## BRANO DA LEGGERE
--------------------
ProfileLe guerre in Medio Oriente, 27 gennaio 2024 - La parola araba Asabiyya, o “solidarietà sociale”, in Occidente è solo una parola ad effetto, ma viene presa molto sul serio dai nuovi contendenti del mondo, In suo nome lo Yemen si sacrifica per la moralità collettiva del mondo, nel tentativo di porre fine al genocidio di Gaza...        

 

The Cradle, 25 gennaio 2024 (trad.ossin)
 
Come l'asabiyya dello Yemen sta rimodellando la geopolitica
Pepe Escobar
 
La parola araba Asabiyya, o “solidarietà sociale”, in Occidente è solo una parola ad effetto, ma viene presa molto sul serio dai nuovi contendenti del mondo, Cina, Russia e Iran. È lo Yemen, tuttavia, che sta diffondendo l’idea, sacrificando tutto per la moralità collettiva del mondo nel tentativo di porre fine al genocidio di Gaza
 
 
 
 
Quando si verifica un cambiamento generale delle condizioni,
 
È come se fosse modificata la creazione
 
e il mondo intero muta,
 
come se si ripetesse una nuova creazione,
 
un mondo di nuovo riportato in luce
 
— Ibn Khaldun 
 
 
Le forze di resistenza Ansarallah dello Yemen hanno chiarito molto esplicitamente, fin dall'inizio, che il blocco navale che hanno istituito nel Bab el-Mandeb e nel Mar Rosso meridionale vale solo per le navi mercantili di proprietà o destinate a Israele. Il loro unico obiettivo era e rimane quello di fermare il genocidio di Gaza, perpetrato dalla psicopatia biblica israeliana
 
In risposta a un appello che si basa sull’imperativo morale di porre fine a un genocidio di esseri umani, gli Stati Uniti, leader della guerra globale del terrorismo (corsivo mio), com’era prevedibile hanno bollato gli Houthi dello Yemen come “organizzazione terroristica”, hanno lanciato un bombardamento seriale sulle sotterranee installazioni militari di Ansarallah (supponendo che l’intelligence USA sappia dove si trovano) e hanno messo insieme una mini-coalizione di volenterosi che include i suoi vassalli britannici, canadesi, australiani, olandesi e del Bahrein.
--------------------
## MATERIALE FORNITO

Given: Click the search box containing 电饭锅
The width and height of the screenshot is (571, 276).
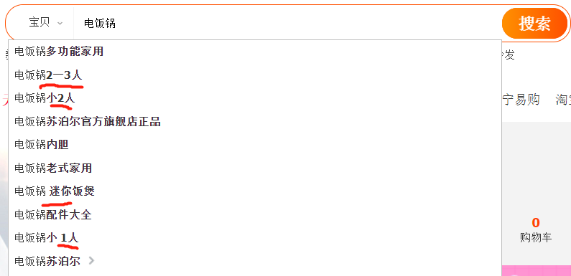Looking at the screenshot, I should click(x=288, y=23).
--------------------
## OBIETTIVO
Nell'articolo sull'asabiyya dello Yemen, quali vassalli compongono la mini-coalizione di volenterosi messa insieme dagli Stati Uniti? Elencali tutti.

## RISPOSTA
- britannici
- canadesi
- australiani
- olandesi
- del Bahrein